Kibbeh safarjaliyeh (كبة سفرجلية) or kibbeh bi'safarjaliyeh (sometimes kubbah) is a dish of Syrian cuisine that consists of lamb or beef chunks as well as kibbeh in safarjaliyeh, a broth consisting of quince, pomegranate juice, pomegranate molasses, and beef broth. Kibbeh safarjaliyeh is a variation of the common Levantine dish, kibbeh, which it includes as an essential ingredient.

== Place of occurrence ==
Kibbeh safarjaliyeh is an authentic Aleppine dish. The city is known for its many variations of kibbeh with this and others mixing sour with savory flavors. It is thought that there are dozens of variations from the city. While many of these variations have spread across the Levant, safarjaliyeh seems to have remained largely local to Aleppo.

== Preparation and use ==
It is made by pounding bulgur wheat with ground meat into a paste and forming it into balls stuffed with butter and spices.
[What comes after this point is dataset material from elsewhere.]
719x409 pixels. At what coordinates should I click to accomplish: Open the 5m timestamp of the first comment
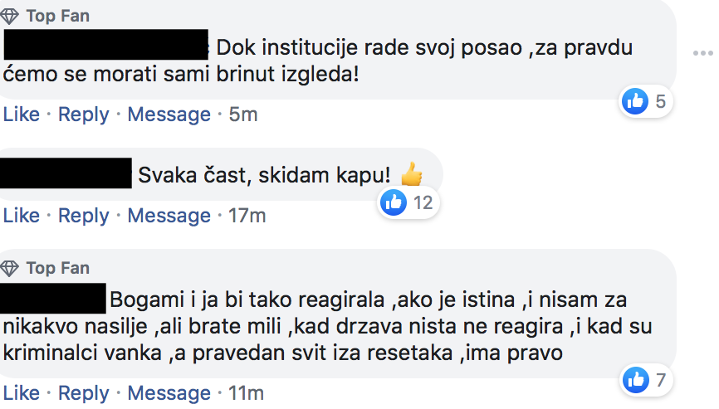pos(243,114)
The kibbeh is boiled before being simmered in the beef broth with the pomegranate juice, meat, and quince. Typically, the dish is served warm as an appetizer or first course. It also is primarily served in the fall and winter due to quince being in season and the dish's inherent warmth.

== Etymology ==
Safarjal (سفرجل) is the Arabic word for quince, the golden yellow pome fruit integral to the dish. Thus, safarjaliyeh is derived from it.